Boal está lejos de las mentes del centro. La carretera es su único vínculo con el exterior, el que utilizan los estudiantes y jóvenes en busca de formación y empleo. El de los que van en busca del comercio y servicios de la villa de Navia. La carretera es difícil y hermosa, y zigzaguea a media ladera adaptándose a la topografía constituyendo un mostrador desde el que apoyar la imagen del gran valle. Su mejora fue modesta, siempre aparece la modestia y el enfoque minimalista en las infraestructuras asturianas fuera de la ciudad principal. Apenas ha reducido el tiempo de viaje. El valle del Navia sigue necesitando un eje moderno, una carretera que permita un acceso fácil a la red básica y a los centros comarcales principales. En cualquier caso, hoy los caminos se están descubriendo para otras actividades, las de ocio y tiempo libre, que llenan las carreteras de ciclistas, motoristas y viajeros en busca de paisajes sorprendentes.
Pasado el ciclo minero y agotada la emigración, Boal sigue mirando a la producción eléctrica. Ayer los embalses, hoy los molinos. Dejan poco empleo, algunos ingresos para el municipio y huella en el paisaje. Hay que seguir buscando opciones y una y principal es la propia villa y su paisaje urbano. Desde el Boal de Arriba, barrio germinal y casco histórico, con su recinto ferial y mercado de ganado, la pola bajó, durante el siglo XX, a buscar la carretera de Navia. Entre ambos, centralmente, se ubica el barrio comercial y hostelero, recrecido en torno a la iglesia y el Ayuntamiento. La expansión moderna se hizo sobre la carretera, a base de arquitectura indiana y caserío de empaque. Esta atracción de la carretera consolidó un plano alargado, adaptado a la pendiente. La villa creció hacia Armal, en el Norte, y hacia La Granxa y Llaviada, en el Sur. Numerosos núcleos próximos conforman una aureola de blancas caserías.
La villa cuenta con un apreciable grado de equipamiento y unas características urbanas que no permiten dudar de su atractivo residencial. A quien la conozca, desde luego. Por eso, darse a conocer no es para ella algo secundario o vano, sino la seguridad de conseguir aprecio generalizado. Y nuevas actividades, para las que dispone de suelo y oportunidades.
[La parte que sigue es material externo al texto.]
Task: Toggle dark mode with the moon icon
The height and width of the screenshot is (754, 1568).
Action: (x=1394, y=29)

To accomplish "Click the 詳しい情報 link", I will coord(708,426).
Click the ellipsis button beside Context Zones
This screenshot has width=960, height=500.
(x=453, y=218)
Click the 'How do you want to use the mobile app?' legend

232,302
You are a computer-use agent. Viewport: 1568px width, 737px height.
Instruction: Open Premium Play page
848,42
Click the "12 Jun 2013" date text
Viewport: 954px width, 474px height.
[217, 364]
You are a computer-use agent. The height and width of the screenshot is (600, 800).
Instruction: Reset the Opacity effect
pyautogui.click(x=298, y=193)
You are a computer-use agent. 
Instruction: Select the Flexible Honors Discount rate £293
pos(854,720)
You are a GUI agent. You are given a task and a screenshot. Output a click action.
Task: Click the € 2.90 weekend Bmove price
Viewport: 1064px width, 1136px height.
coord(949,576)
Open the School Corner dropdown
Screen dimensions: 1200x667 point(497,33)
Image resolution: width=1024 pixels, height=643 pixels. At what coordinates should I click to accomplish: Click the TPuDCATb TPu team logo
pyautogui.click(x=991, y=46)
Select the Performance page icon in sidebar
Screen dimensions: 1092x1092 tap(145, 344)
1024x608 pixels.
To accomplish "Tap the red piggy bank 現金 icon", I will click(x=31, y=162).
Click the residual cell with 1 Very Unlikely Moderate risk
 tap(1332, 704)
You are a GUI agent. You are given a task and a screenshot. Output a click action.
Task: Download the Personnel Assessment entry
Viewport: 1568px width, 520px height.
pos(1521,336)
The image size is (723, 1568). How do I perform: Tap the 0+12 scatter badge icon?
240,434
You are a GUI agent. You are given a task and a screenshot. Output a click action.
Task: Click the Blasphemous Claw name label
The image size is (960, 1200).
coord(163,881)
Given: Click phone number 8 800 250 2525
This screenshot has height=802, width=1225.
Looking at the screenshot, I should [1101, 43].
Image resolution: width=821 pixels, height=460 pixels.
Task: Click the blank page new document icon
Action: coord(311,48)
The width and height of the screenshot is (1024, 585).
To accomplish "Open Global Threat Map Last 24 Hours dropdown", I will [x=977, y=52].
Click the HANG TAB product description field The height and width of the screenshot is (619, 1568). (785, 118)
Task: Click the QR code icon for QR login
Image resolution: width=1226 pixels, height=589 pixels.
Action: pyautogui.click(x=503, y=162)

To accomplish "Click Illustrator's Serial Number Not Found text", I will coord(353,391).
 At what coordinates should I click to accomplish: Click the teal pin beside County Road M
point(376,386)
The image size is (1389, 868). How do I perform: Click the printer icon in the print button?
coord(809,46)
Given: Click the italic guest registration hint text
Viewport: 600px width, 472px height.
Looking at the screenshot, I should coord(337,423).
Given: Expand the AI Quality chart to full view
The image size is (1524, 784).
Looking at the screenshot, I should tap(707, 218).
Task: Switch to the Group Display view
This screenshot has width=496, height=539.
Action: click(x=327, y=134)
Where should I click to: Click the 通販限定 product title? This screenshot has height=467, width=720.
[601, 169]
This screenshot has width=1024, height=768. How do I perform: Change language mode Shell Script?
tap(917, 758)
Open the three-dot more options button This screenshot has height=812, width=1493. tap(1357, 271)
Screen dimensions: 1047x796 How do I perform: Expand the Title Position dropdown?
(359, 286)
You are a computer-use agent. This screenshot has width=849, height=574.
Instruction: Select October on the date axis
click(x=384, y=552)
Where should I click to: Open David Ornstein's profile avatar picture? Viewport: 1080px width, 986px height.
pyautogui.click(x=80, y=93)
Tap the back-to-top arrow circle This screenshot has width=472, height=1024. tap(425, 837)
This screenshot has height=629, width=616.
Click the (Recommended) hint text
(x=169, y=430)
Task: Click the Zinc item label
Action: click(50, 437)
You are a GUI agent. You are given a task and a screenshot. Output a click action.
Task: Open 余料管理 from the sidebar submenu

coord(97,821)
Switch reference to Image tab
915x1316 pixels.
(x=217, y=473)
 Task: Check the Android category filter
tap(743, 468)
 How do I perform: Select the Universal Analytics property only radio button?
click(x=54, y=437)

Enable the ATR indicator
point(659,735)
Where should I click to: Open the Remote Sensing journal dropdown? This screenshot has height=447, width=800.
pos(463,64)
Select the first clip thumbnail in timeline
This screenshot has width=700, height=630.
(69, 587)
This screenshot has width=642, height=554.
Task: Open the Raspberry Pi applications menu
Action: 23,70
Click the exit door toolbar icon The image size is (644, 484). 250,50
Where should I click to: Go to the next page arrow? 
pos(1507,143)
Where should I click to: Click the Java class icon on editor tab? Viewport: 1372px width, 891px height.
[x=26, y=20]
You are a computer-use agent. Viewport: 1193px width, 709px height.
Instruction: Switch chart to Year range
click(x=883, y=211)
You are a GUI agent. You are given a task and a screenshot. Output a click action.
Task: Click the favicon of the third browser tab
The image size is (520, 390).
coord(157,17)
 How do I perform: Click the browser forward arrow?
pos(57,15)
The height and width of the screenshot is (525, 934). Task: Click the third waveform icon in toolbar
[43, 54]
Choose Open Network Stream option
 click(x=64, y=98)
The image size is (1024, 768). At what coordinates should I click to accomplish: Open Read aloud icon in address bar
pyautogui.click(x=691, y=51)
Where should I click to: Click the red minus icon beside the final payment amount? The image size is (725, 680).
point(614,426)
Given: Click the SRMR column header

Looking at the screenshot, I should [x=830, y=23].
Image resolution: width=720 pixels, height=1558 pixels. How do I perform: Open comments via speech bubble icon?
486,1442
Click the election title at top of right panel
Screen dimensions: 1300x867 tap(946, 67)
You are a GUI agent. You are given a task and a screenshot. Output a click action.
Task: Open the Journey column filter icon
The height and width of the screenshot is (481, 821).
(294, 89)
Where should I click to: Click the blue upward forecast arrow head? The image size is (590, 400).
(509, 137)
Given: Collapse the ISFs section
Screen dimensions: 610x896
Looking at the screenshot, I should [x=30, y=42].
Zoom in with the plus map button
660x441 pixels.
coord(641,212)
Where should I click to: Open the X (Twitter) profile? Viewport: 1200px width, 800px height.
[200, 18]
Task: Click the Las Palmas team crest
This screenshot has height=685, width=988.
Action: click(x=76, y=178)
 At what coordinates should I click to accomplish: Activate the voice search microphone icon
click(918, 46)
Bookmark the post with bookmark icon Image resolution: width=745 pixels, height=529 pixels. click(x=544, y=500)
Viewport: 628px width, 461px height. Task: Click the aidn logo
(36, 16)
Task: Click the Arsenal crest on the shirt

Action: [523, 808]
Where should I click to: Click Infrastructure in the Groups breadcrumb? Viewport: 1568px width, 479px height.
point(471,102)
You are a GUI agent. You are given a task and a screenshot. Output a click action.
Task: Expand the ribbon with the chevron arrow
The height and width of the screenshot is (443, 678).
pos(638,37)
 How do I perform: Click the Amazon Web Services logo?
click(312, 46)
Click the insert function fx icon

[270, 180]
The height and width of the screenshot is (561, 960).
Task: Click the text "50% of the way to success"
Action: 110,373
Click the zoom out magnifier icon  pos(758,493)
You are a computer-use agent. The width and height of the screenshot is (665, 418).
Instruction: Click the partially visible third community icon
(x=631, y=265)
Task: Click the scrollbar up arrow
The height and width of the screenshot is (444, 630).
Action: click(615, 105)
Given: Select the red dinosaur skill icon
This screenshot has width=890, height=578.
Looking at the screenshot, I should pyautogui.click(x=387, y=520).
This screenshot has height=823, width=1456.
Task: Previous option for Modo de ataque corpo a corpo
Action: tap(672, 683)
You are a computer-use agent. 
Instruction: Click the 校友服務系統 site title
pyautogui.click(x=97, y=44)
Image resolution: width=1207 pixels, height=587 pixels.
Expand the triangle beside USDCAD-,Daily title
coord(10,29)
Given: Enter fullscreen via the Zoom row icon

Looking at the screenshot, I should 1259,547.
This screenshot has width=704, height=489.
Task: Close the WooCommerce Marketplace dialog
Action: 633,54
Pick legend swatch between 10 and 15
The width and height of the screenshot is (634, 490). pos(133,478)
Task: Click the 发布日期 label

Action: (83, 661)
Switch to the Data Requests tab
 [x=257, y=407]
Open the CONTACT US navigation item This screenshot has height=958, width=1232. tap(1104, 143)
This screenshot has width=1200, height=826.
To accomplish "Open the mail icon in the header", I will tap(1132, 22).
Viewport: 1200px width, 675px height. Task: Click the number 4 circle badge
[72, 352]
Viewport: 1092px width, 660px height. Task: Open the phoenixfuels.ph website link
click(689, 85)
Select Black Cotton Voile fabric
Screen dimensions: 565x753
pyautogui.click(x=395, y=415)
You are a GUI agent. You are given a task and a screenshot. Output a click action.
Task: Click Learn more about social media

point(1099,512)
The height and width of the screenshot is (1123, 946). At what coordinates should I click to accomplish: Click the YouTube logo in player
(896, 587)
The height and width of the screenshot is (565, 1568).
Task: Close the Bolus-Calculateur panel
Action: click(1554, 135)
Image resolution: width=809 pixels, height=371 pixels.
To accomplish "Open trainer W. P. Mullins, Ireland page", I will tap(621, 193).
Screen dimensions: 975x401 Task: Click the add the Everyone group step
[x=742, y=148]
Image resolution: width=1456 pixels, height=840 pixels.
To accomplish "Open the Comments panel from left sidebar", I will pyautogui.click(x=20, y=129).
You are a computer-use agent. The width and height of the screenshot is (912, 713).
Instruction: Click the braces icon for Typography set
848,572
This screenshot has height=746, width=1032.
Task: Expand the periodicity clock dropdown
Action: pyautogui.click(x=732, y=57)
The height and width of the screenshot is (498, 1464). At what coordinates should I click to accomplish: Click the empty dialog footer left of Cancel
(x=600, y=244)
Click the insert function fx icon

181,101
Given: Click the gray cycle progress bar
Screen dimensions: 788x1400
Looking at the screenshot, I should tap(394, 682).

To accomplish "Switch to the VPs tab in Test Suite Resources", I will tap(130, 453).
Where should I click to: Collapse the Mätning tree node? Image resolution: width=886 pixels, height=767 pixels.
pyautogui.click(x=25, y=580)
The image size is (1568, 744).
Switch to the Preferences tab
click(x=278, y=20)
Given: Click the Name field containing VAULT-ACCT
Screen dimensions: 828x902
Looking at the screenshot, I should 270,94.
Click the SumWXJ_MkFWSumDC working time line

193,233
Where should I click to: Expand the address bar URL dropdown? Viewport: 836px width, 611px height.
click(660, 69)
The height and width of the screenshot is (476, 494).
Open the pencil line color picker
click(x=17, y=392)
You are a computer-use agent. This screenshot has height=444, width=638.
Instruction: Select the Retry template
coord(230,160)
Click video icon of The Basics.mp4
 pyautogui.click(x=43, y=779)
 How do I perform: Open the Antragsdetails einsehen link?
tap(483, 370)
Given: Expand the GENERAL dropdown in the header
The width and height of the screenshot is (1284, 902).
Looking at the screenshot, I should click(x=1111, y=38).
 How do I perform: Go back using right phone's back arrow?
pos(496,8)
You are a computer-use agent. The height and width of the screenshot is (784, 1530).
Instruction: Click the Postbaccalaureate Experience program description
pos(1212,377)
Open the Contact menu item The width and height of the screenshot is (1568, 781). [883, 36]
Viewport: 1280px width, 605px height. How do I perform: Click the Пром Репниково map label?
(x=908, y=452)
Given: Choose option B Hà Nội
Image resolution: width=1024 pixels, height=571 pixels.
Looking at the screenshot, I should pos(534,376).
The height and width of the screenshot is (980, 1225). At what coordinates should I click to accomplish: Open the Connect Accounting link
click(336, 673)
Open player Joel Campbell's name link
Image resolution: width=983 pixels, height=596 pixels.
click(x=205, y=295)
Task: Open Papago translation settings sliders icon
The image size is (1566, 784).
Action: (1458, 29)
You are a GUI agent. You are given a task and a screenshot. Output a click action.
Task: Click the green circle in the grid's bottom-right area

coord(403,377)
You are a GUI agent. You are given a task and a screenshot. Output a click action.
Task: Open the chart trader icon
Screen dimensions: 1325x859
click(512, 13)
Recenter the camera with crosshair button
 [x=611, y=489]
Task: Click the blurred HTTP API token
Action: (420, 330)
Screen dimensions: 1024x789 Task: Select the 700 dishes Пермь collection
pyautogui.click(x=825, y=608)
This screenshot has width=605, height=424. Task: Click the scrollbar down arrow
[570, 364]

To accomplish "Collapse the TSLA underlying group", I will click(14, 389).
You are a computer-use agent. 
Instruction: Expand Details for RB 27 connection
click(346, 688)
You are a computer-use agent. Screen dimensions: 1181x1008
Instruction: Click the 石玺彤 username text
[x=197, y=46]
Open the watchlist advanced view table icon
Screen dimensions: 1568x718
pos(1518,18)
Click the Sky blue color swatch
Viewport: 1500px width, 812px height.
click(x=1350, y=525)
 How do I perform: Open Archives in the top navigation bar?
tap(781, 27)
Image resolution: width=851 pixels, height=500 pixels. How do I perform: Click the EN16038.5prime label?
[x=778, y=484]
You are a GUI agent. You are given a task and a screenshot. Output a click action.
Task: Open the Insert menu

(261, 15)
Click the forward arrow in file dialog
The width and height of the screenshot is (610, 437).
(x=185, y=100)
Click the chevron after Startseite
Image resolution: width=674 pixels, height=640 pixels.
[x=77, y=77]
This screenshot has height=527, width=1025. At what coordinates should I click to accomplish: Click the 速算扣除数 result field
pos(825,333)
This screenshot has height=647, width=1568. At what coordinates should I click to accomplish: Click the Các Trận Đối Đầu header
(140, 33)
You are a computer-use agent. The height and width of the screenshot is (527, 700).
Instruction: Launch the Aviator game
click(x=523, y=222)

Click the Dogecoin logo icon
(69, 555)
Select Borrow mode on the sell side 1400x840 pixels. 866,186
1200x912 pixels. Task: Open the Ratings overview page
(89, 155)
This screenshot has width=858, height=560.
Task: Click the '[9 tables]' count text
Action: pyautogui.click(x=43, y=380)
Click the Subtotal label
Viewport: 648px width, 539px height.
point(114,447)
Recursos de una villa de referencia para un país de poniente, tan extenso como olvidado y lejano para unas mentes que ahora, a su modo, se han hecho urbanas y que cuando defienden el mundo rural piensan en lo que hay después de la última rotonda: «La aldea», compuesta de elementos disociados unifamiliares con dos alturas, garaje y barbacoa exterior, en una urbanización vigilada por videoportero. Más allá está la aventura, lo desconocido, y por eso, prescindible. Se equivocan.
Entre Penouta y el Navia
Boal extiende su caserío blanco sobre la carretera que recorre el valle del Navia, protegido por la sierra de Penouta, de la que extrajo wolframio en el pasado y ahora aprovecha los vientos. La villa capital, de impronta histórica e indiana, sobrevive al declive de todo el occidente interior asturiano, lejano y mal comunicado, que pierde población a causa del envejecimiento y la poca natalidad. Pero la villa boalesa tiene estampa, empaque y servicios si consolida su función residencial y es capaz de impulsar nuevas actividades que permitan la continuidad de la población joven, a la que a buen seguro atraerá cuando la conozcan.